Richard Vaux


Richard Vaux was an American politician. He was mayor of Philadelphia and a member of the U.S. House of Representatives from Pennsylvania.

Life

Richard Vaux was born in Philadelphia, Pennsylvania, December 19, 1816, the son of the lawyer philanthropist Roberts Vaux. He was educated by private tutors at the Friends Select School in Philadelphia and Bolmar's French School in West Chester, Pennsylvania. After studying law, Richard Vaux was admitted to the Pennsylvania bar in Philadelphia on April 15, 1837, about a year after his father's early death.
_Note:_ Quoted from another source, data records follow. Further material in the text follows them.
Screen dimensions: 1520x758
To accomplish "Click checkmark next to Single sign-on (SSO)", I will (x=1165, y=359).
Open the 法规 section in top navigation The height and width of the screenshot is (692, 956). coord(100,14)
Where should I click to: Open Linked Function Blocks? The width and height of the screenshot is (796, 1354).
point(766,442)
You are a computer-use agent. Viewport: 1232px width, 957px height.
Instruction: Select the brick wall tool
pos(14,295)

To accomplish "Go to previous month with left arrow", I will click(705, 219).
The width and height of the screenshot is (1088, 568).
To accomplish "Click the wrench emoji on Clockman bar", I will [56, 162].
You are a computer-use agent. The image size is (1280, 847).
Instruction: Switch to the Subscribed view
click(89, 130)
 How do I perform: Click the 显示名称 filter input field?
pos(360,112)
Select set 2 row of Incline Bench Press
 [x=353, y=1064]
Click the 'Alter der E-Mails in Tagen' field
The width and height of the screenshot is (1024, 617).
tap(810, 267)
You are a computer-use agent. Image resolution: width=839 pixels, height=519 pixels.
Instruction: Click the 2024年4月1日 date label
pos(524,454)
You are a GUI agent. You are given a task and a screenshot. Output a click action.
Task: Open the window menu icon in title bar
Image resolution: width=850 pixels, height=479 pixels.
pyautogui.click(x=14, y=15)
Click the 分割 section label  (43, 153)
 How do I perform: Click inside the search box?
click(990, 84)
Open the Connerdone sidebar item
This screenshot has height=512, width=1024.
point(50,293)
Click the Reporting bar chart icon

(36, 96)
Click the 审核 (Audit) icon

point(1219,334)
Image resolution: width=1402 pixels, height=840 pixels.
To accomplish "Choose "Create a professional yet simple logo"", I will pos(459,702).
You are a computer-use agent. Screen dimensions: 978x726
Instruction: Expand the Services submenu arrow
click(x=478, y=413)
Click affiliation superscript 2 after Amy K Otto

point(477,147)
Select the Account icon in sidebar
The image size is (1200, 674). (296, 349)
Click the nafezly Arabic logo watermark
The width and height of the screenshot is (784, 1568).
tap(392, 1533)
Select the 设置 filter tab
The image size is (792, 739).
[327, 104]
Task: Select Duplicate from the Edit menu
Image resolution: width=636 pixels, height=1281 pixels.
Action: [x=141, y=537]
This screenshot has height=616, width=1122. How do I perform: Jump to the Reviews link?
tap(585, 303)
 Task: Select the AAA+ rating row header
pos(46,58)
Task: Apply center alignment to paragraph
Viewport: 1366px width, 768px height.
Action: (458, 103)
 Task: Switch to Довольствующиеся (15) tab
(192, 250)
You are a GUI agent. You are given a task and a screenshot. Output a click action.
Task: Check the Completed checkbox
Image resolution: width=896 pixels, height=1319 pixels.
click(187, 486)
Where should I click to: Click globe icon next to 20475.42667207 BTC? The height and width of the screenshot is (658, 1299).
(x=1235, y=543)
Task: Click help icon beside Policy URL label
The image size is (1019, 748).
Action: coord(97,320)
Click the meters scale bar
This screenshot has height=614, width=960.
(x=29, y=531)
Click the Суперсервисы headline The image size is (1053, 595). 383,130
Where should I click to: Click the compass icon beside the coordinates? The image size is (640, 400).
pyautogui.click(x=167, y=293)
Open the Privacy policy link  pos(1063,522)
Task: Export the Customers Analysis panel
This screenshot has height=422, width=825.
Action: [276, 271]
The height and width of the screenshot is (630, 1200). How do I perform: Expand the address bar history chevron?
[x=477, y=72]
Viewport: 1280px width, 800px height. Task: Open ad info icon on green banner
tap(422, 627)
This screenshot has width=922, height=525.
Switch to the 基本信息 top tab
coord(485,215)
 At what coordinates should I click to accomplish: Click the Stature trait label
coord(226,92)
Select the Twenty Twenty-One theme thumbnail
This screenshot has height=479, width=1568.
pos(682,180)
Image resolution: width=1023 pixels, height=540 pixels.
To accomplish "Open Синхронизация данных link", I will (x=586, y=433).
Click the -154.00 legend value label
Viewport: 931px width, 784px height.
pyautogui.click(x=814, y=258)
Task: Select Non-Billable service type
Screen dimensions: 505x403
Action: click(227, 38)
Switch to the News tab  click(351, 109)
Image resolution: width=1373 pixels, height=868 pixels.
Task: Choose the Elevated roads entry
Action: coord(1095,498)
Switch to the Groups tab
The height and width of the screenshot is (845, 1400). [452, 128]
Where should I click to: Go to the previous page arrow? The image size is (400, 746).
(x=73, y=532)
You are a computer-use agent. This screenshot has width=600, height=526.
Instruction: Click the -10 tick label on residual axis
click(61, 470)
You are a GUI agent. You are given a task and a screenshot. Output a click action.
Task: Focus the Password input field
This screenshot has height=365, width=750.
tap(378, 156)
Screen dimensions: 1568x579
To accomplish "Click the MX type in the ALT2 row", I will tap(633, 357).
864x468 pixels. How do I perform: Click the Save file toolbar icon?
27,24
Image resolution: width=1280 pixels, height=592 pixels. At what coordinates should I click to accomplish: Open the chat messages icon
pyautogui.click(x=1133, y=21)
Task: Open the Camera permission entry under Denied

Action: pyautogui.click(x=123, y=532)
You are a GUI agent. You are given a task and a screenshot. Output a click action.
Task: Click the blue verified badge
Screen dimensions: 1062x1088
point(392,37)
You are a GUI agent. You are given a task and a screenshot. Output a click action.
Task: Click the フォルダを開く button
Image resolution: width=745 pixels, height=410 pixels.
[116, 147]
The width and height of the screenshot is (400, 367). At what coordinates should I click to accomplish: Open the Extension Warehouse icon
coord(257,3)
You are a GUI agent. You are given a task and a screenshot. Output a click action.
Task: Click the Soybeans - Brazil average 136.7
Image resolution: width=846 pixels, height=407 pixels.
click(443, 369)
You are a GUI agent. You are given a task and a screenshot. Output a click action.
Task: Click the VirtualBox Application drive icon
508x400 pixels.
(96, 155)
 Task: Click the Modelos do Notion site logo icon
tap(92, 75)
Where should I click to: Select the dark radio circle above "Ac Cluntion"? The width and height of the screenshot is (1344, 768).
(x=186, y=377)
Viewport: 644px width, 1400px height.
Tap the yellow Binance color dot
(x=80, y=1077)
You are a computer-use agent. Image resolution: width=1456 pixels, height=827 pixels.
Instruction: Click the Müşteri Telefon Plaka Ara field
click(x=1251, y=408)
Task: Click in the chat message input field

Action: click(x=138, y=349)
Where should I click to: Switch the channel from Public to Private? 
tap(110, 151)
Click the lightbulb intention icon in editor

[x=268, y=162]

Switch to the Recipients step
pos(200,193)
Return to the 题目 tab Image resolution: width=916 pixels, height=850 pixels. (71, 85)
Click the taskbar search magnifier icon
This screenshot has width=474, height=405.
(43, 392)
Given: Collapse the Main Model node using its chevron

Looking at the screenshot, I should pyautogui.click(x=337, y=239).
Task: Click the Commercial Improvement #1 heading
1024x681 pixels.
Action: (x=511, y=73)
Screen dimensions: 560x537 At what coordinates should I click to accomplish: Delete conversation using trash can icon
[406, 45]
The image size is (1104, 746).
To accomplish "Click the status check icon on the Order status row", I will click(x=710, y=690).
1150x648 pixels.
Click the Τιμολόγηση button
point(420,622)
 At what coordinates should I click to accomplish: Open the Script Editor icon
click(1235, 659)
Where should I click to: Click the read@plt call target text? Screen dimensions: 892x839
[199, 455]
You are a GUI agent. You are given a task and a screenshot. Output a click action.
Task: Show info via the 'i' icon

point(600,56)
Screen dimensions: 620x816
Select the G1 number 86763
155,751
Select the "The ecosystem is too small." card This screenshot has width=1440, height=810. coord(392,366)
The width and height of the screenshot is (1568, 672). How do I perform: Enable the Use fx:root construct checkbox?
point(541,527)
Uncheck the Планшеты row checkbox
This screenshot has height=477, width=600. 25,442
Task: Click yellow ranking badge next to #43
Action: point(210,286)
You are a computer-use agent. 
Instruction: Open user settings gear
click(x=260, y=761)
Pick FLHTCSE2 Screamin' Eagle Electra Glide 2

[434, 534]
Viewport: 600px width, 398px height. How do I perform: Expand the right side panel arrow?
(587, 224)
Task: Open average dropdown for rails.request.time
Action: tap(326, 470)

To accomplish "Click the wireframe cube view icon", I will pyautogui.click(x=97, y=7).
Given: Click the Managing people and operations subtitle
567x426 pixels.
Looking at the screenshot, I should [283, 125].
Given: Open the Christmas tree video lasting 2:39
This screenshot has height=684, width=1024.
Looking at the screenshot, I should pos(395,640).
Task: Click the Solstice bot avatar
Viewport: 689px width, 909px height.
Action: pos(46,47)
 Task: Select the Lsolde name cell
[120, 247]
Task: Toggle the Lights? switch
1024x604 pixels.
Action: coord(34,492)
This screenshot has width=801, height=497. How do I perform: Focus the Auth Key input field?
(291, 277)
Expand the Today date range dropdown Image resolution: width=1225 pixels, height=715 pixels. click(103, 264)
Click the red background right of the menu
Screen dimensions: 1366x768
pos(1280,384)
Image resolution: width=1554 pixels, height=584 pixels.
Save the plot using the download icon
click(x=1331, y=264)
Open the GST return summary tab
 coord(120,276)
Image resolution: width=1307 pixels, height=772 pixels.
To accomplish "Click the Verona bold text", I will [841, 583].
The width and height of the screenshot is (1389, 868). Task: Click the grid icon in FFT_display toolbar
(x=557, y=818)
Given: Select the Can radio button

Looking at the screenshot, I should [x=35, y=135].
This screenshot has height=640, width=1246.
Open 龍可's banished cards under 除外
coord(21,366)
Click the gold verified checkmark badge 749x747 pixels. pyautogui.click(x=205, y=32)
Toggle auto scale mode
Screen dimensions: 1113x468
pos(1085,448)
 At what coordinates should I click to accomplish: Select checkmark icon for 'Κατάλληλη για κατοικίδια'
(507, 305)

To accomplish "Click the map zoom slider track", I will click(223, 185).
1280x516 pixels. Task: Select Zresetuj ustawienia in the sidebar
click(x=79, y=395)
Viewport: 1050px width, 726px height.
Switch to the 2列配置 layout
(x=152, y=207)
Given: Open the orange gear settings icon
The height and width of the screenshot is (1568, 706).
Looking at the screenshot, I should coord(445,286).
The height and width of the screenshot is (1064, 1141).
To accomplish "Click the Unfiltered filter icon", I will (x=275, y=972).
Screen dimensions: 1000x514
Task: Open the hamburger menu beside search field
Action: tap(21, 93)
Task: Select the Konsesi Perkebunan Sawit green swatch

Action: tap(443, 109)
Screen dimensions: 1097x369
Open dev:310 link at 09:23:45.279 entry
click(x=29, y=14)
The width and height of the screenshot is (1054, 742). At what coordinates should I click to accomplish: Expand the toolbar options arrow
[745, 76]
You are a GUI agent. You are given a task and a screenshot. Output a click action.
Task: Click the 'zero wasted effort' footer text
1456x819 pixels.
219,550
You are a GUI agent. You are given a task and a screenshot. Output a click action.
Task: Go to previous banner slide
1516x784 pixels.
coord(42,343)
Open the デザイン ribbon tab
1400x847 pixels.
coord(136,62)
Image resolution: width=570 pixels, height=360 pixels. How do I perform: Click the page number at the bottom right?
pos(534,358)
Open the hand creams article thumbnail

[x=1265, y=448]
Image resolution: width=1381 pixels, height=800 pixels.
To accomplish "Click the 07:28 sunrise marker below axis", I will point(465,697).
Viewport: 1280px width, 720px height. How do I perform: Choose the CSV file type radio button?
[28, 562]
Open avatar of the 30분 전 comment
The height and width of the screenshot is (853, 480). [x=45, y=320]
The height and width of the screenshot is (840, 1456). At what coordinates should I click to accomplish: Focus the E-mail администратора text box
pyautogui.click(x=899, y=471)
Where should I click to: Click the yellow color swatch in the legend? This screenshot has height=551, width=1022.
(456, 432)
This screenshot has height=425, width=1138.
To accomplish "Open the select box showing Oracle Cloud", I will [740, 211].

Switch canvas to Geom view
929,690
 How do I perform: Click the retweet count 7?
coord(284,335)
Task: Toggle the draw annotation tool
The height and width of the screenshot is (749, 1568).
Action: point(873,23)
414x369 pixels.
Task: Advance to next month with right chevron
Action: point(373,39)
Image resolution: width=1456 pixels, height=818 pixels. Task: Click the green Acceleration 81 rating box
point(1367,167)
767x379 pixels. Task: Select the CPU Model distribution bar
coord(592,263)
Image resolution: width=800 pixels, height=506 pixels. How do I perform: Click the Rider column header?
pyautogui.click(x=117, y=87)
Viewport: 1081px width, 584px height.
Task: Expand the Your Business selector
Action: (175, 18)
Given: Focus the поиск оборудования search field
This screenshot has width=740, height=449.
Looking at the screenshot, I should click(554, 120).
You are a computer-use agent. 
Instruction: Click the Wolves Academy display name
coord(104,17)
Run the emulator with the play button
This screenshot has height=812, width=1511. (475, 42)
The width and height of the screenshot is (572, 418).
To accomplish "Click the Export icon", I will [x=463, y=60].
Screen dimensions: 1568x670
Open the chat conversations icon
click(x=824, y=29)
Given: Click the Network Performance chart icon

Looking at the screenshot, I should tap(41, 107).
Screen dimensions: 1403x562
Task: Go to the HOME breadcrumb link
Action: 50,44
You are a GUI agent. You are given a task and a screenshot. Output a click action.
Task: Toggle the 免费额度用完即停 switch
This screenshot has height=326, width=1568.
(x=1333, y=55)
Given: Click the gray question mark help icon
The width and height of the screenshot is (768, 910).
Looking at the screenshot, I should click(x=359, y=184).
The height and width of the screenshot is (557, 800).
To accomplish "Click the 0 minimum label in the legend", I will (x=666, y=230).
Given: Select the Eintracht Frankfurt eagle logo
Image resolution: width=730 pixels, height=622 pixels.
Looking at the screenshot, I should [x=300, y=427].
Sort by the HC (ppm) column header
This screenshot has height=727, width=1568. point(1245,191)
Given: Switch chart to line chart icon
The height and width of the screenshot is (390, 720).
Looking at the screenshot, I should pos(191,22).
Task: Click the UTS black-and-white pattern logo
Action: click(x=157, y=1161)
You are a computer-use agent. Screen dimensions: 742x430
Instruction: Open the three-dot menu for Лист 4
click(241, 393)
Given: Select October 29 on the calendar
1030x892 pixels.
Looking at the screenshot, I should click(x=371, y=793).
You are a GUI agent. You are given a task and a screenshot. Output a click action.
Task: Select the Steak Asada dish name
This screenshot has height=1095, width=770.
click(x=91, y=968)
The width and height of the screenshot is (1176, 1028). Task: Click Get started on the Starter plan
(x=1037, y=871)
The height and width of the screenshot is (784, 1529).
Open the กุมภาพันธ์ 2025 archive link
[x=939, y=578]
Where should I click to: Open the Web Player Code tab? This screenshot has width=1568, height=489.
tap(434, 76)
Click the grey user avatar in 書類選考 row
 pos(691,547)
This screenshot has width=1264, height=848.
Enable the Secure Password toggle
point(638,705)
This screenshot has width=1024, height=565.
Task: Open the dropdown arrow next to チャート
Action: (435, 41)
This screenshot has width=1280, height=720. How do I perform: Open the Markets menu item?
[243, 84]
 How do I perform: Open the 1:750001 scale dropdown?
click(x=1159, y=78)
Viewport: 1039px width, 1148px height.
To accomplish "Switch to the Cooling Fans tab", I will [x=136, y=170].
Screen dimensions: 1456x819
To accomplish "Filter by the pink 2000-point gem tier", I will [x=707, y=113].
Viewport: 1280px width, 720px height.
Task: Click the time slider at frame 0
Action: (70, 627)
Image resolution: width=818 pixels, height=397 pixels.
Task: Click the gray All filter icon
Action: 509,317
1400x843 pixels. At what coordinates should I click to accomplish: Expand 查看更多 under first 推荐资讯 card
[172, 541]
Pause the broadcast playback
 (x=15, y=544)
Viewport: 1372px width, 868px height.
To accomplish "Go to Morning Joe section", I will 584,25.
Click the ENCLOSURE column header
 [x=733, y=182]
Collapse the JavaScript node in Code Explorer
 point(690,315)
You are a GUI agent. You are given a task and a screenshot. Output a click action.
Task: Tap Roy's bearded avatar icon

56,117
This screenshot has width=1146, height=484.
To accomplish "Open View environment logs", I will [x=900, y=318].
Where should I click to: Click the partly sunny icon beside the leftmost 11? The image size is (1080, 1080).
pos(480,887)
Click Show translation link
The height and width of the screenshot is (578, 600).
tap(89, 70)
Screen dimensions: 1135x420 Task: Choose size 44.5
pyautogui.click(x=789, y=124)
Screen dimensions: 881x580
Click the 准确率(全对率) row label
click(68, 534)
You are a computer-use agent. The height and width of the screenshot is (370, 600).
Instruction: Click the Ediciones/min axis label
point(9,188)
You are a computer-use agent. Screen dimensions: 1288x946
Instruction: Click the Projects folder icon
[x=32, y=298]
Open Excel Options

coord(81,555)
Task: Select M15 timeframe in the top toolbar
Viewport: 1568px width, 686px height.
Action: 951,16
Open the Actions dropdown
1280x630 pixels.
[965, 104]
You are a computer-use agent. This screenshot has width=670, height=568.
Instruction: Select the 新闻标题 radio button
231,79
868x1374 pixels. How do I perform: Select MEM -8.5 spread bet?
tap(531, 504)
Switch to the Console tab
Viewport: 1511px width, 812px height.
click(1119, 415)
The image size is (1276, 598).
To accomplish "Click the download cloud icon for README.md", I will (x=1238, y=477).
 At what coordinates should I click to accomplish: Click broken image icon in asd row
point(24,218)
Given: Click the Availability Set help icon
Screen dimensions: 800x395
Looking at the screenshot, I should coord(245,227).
Vaux traveled to London with government dispatches and remained for a year to serve as secretary of legation under Andrew Stevenson, United States Minister to Great Britain.
Vaux returned to Philadelphia in 1839 and was elected a member of the Pennsylvania State House of Representatives, then a delegate to the Democratic State convention in 1840. Vaux began the private practice of law in Philadelphia in 1840, around the time of his marriage as mentioned below. Vaux served as recorder of deeds of Philadelphia from 1842 to 1849, although the position lacked any salary, and in 1845 published the Recorders' Decisions which became well known. The Supreme Court of Pennsylvania appointed Vaux Inspector of the State Penitentiary for the Eastern District of Pennsylvania in 1842, and he served as secretary and later as president of the board of inspectors until his death.
An unsuccessful candidate for mayor of Philadelphia in 1842, 1846, and 1854 as a Democrat opposing Whig candidates, Vaux was elected in 1856, but was defeated for reelection in 1858 by Alexander Henry. Vaux also served as a member of the Board of City Trusts 1859-1866, and its president 1863-1865.
Deeply involved with the Masonic fraternity since the age of 26, Vaux served as Grand Master of the Grand Lodge of Pennsylvania in 1868. He thus laid the cornerstone of the iconic grand temple in Philadelphia which remains the headquarters for Freemasonry in the state, symbolically tapping it into place with the same gavel George Washington had used during the Masonic cornerstone ceremony for the United States Capitol building.
Vaux was elected in 1890 as a Democrat to the 51st Congress to fill the vacancy left by the death of Samuel J. Randall and served from May 20, 1890 to March 3, 1891, having lost his bid for reelection in 1890.
Vaux married on March 12, 1840, Mary Morris, daughter of Jacob Shoemaker and Sarah Morris Waln. Richard and Mary Vaux had six children, of whom Jacob Waln Vaux was the fifth.
Vaux died on March 22, 1895 in Philadelphia and was interred in Laurel Hill Cemetery.